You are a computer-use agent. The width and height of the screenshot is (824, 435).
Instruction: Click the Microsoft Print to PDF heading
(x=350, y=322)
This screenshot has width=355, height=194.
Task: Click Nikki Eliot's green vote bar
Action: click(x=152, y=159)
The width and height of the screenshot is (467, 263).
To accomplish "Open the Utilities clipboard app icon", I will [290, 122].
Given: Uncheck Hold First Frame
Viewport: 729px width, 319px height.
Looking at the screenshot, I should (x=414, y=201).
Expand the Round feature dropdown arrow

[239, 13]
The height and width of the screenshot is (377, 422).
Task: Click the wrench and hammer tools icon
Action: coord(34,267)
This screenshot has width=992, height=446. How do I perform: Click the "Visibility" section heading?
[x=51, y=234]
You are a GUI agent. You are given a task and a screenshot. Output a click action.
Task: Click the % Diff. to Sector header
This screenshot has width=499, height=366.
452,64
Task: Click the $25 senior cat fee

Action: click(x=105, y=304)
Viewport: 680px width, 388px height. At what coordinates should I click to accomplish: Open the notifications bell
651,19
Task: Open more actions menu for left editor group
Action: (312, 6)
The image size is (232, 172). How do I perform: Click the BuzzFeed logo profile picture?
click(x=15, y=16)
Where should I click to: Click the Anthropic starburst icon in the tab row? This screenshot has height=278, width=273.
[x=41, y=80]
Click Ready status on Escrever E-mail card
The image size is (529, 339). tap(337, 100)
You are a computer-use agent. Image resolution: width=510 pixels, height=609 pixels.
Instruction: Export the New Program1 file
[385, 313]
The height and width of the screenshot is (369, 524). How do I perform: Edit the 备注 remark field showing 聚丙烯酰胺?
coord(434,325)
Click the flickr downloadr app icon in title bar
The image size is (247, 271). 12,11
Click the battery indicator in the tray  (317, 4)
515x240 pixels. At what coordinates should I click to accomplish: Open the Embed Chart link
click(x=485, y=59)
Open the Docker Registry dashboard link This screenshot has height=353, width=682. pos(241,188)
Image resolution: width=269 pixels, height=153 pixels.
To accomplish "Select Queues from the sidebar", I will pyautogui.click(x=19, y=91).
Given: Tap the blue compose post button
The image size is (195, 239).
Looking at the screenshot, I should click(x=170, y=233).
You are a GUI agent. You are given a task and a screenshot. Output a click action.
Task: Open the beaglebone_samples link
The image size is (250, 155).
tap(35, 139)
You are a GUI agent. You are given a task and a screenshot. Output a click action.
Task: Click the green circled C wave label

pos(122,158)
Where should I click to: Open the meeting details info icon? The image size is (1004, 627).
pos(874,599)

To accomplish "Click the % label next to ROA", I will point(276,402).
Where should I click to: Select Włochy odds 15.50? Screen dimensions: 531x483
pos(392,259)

-- Requirement --
When you answer, set down the entries above precisely as they read.

-- Output below --
You are a computer-use agent. The width and height of the screenshot is (824, 435).
Instruction: Click the Microsoft Print to PDF heading
(x=350, y=322)
This screenshot has width=355, height=194.
Task: Click Nikki Eliot's green vote bar
Action: click(x=152, y=159)
The width and height of the screenshot is (467, 263).
To accomplish "Open the Utilities clipboard app icon", I will [290, 122].
Given: Uncheck Hold First Frame
Viewport: 729px width, 319px height.
Looking at the screenshot, I should (x=414, y=201).
Expand the Round feature dropdown arrow

[239, 13]
The height and width of the screenshot is (377, 422).
Task: Click the wrench and hammer tools icon
Action: coord(34,267)
This screenshot has width=992, height=446. How do I perform: Click the "Visibility" section heading?
[x=51, y=234]
You are a GUI agent. You are given a task and a screenshot. Output a click action.
Task: Click the % Diff. to Sector header
This screenshot has width=499, height=366.
452,64
Task: Click the $25 senior cat fee

Action: click(x=105, y=304)
Viewport: 680px width, 388px height. At what coordinates should I click to accomplish: Open the notifications bell
651,19
Task: Open more actions menu for left editor group
Action: (312, 6)
The image size is (232, 172). How do I perform: Click the BuzzFeed logo profile picture?
click(x=15, y=16)
Where should I click to: Click the Anthropic starburst icon in the tab row? This screenshot has height=278, width=273.
[x=41, y=80]
Click Ready status on Escrever E-mail card
The image size is (529, 339). tap(337, 100)
You are a computer-use agent. Image resolution: width=510 pixels, height=609 pixels.
Instruction: Export the New Program1 file
[385, 313]
The height and width of the screenshot is (369, 524). How do I perform: Edit the 备注 remark field showing 聚丙烯酰胺?
coord(434,325)
Click the flickr downloadr app icon in title bar
The image size is (247, 271). 12,11
Click the battery indicator in the tray  (317, 4)
515x240 pixels. At what coordinates should I click to accomplish: Open the Embed Chart link
click(x=485, y=59)
Open the Docker Registry dashboard link This screenshot has height=353, width=682. pos(241,188)
Image resolution: width=269 pixels, height=153 pixels.
To accomplish "Select Queues from the sidebar", I will pyautogui.click(x=19, y=91).
Given: Tap the blue compose post button
The image size is (195, 239).
Looking at the screenshot, I should click(x=170, y=233).
You are a GUI agent. You are given a task and a screenshot. Output a click action.
Task: Open the beaglebone_samples link
The image size is (250, 155).
tap(35, 139)
You are a GUI agent. You are given a task and a screenshot. Output a click action.
Task: Click the green circled C wave label

pos(122,158)
Where should I click to: Open the meeting details info icon? The image size is (1004, 627).
pos(874,599)

To accomplish "Click the % label next to ROA", I will point(276,402).
Where should I click to: Select Włochy odds 15.50? Screen dimensions: 531x483
pos(392,259)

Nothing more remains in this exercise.